With scarcely the kind of attention other sports marketing endeavors are receiving, esports is growing into a major platform for marketers. New research today from Parks Associates shows that 10% of U.S broadband households watch esports content on sites ranging from Amazon’s Twitch to YouTube, and 62% actually play an esports game for at least an hour a week.
"Esports is currently a niche market, but it has the ability to engage often hard-to-reach demographics," says Hunter Sappington, a Parks research analyst, in comments accompanying the latest report.
"Esports is a young, dynamic, and fast-growing industry.
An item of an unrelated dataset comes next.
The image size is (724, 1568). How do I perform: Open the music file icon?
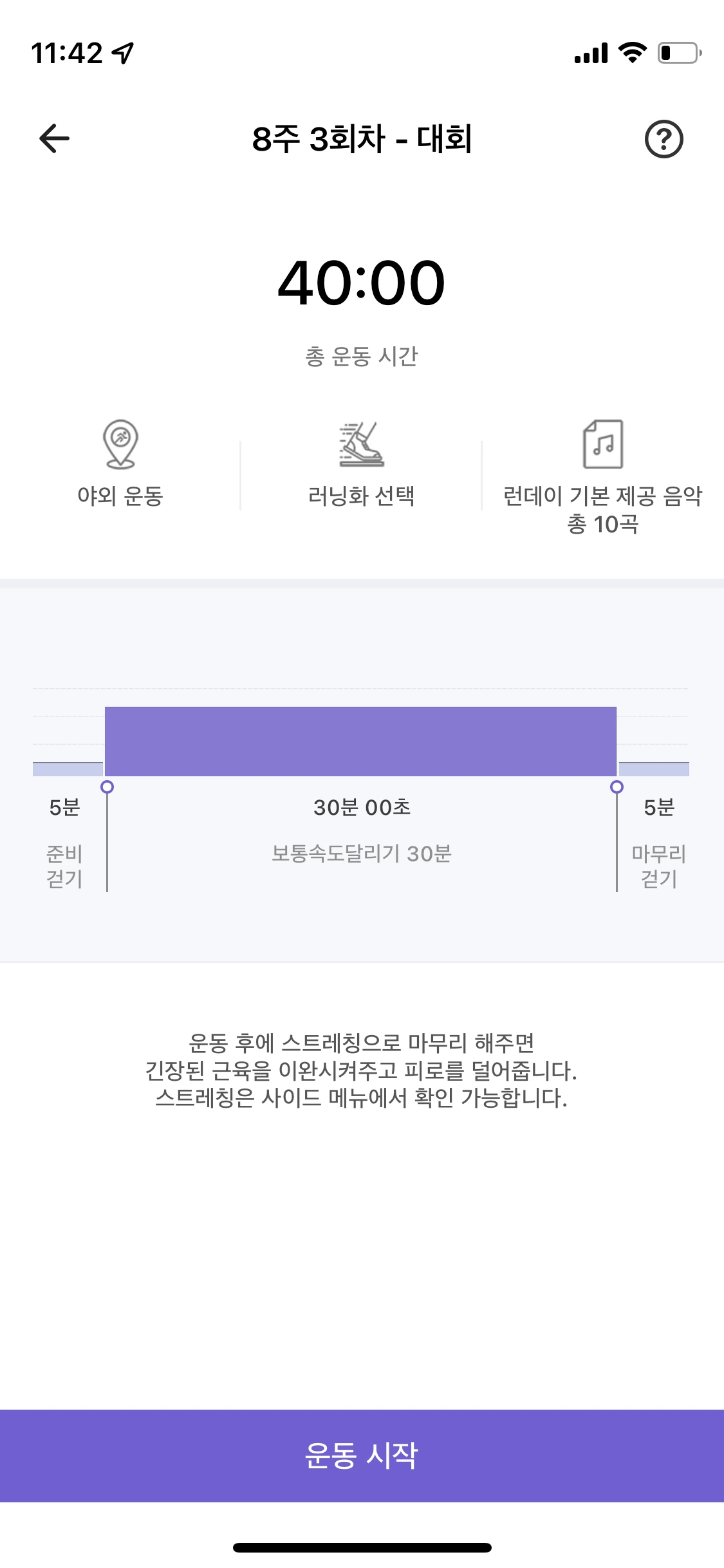coord(603,444)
While viewership of many traditional sports is waning, esports is well positioned to capture the attention of a generation that grew up playing video games.”
Sappington advises marketers to jump in now, while the getting is good. "By participating in this market during its formative stage, pay-TV providers, networks, and other ecosystem players can influence the trajectory of the market and secure content rights to key events,” he says.
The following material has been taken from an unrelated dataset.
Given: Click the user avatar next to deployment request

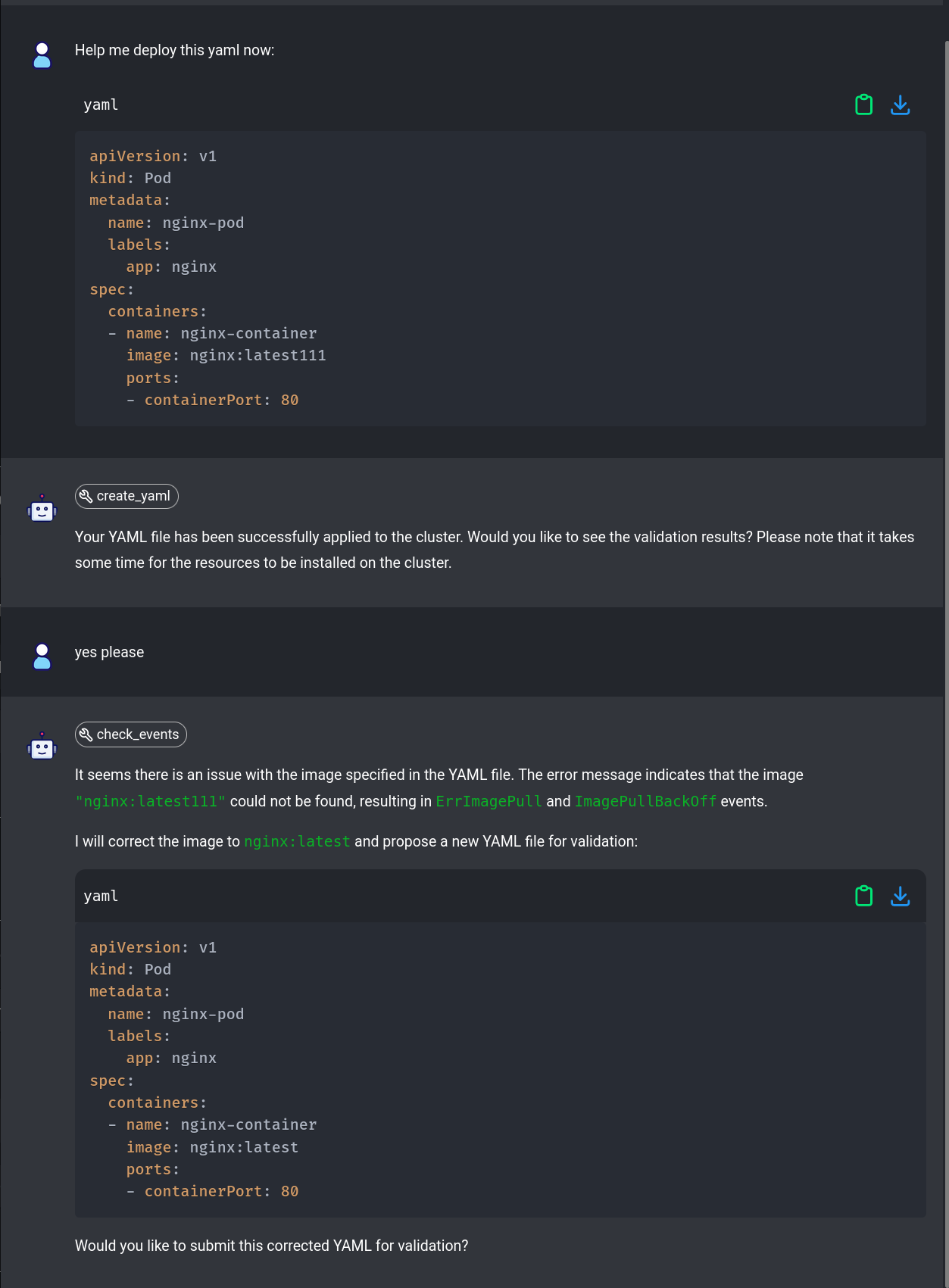Looking at the screenshot, I should (42, 55).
In some ways, esports is a perfect reflection of how sports and leisure changed with the internet: the report says 67% of viewers use computers to watch esports, followed by 45% using TVs and 34% using a smartphone.
Indeed, “real” sports and esports have twinned seemingly easily.
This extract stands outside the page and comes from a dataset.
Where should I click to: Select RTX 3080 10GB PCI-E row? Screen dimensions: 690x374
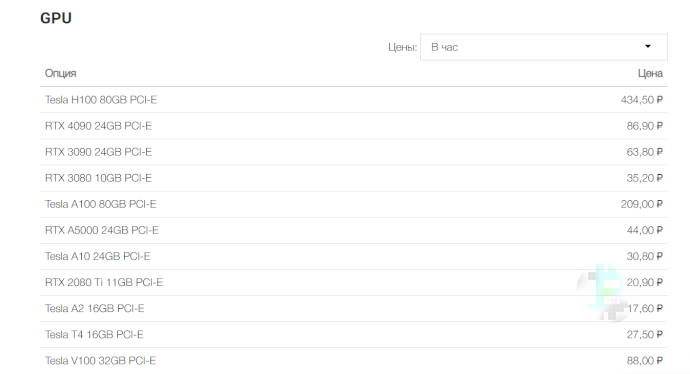click(x=354, y=178)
This year, the NBA helped start its own esports offshoot called the 2K League with partner Take-Two Interactive, with 17 teams competing in the first season that started in May.
Some brands have been quick to react. The Samsung Galaxy Pro-Game team has been a powerhouse in the League of Legends championship series. Coca-Cola, LG, Intel and IBM earned street cred with gamers by sponsoring major events.
The Red Bull Battlegrounds is a sponsored series of esports competitions held throughout the United States. Old Spice, T-Mobile and Papa Johns are old using esports events or landing pages to market themselves to a mostly male, mostly millennial crowd. Experts say it will be a $2 billion industry within two years.
Parks says the typical gamer is under 35 and, not surprisingly, up on the latest video trends and technology. They spend an average $47.23 on non-pay-TV video entertainment, the new study says, compared to just $22.97 for non-gamers.